However, I don’t want to give up eating sprouts. They are green, light and crisp. They remind me of radishes. They taste good in my sandwiches. When I put sprouts in my sandwiches made with processed meatless “salami”, spicy mustard and two slices of white processed bread, I can trick myself into thinking that I’m eating something healthy. Plus, it just tastes better that way!

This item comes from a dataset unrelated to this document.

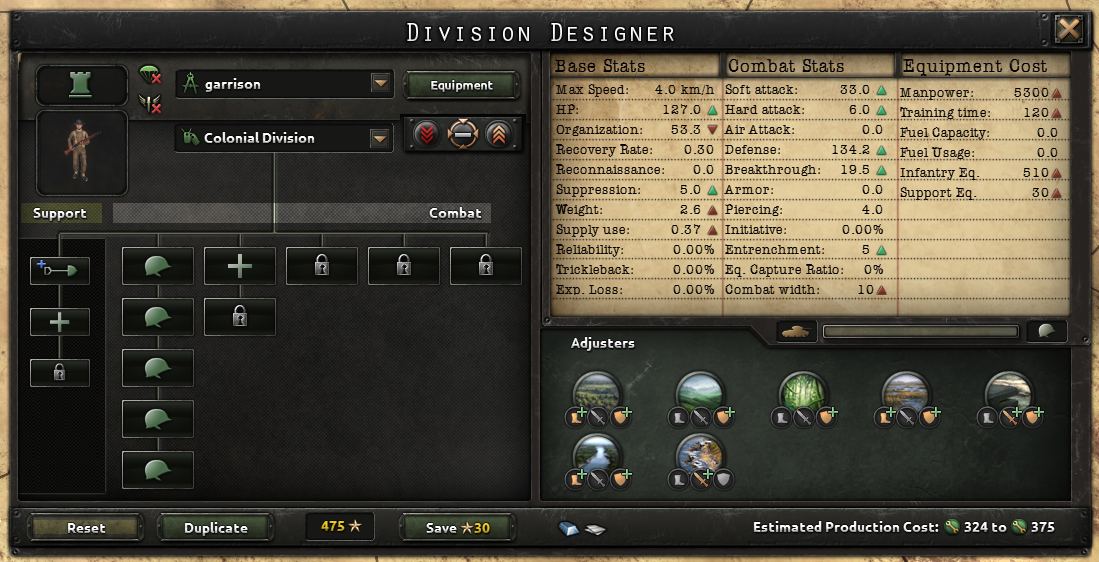Toggle the paratrooper restriction icon
Viewport: 1099px width, 562px height.
tap(150, 74)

The most sensible (and fun!) alternative to buying sprouts is to simply grow them myself. This way, I can grow the exact amount that I need and reserve the remaining seeds for whenever I want to grow more. Nothing will go into the trash, and I can save money in the long run. So I bought myself a package of Spring Salad sprouting seeds, which is a mixture of broccoli, radish, red clover and alfalfa seeds. In only four days, I can grow one week’s worth of sprouts to go inside my meatless salami mustard sandwiches.

I’m very happy with the results. It is entertaining to watch the seeds grow into sprouts, (or maybe I’m just easily entertained), and I’m actually saving money! One 100 gram bag of sprouting seeds is approximately $5.00. One package of pre-grown sprouts is between $3.00 to $4.00. So far, my bag has provided me with 5-10 batches of sprouts, using about 1-2 tablespoons of seeds per batch. There’s enough in the bag for a few more batches too. In other words, one package of sprouts from the store is the same price as 5 batches of sprouts that I grow at home. Nothing is being wasted. My plan worked!!

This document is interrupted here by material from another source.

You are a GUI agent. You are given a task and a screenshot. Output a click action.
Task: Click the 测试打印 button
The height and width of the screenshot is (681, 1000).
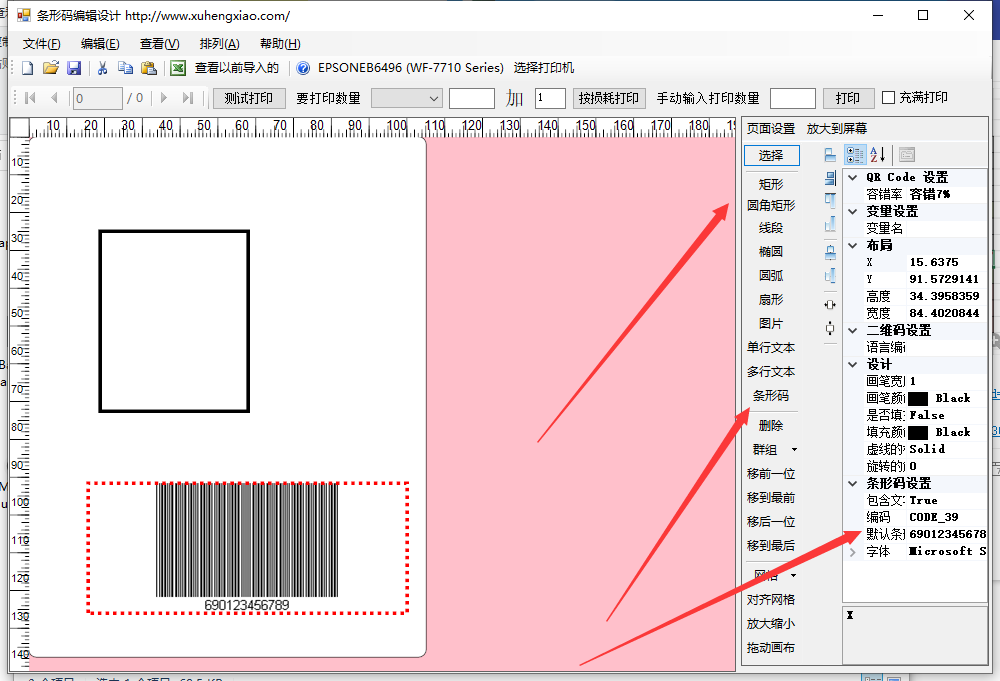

If you want to try it yourself, it is very easy to do. Just add the seeds (a few tablespoons) into a clean glass jar. Place a metal screen or some cheesecloth over the top of the jar and secure with an elastic. Add water to the jar to rinse the seeds. Drain the water. Add about a cup of fresh water again to the jar and let the seeds soak for 2-6 hours. Drain the water and rinse once more. Let the seeds sit in the jar (without water) for several days. Rinse the seeds once a day every day until they have sprouted to your satisfaction.

The length of time required for sprouting is dependent upon the type of seeds being used. Most seed packets come with their own instructions. There is a huge variety of seeds to choose from including alfalfa, radish, mung beans, quinoa, chickpeas, lentils and even wheatgrass.

If you’re wondering where you can buy sprouting seeds, you can try searching the bulk section of your local natural health food store. The Natural Food Pantry in Ottawa sells alfalfa sprouting seeds in their bulk section. The Rainbow Foods grocery store in Ottawa carries a large selection of Mumm’s Sprouting Seeds. Of course, I didn’t learn any of this until after I ordered my seeds from Mumm’s Sprouting Seeds online store. They have an online store for Canadians and Americans, and so far it is the only company I can find that ships to Canada for a reasonable cost. There seem to be several companies that ship to the U.S., so if you want something other than Mumm’s I’m sure there is something else available online.

There’s another jar of seeds on top of my fridge as I type this, and I can’t wait to check it tomorrow morning to see if anything has sprouted yet. Even if I don’t put them into sandwiches, they’re nice to snack on all on their own.

Has anyone else grown their own sprouts? What kind were they and how did you eat them?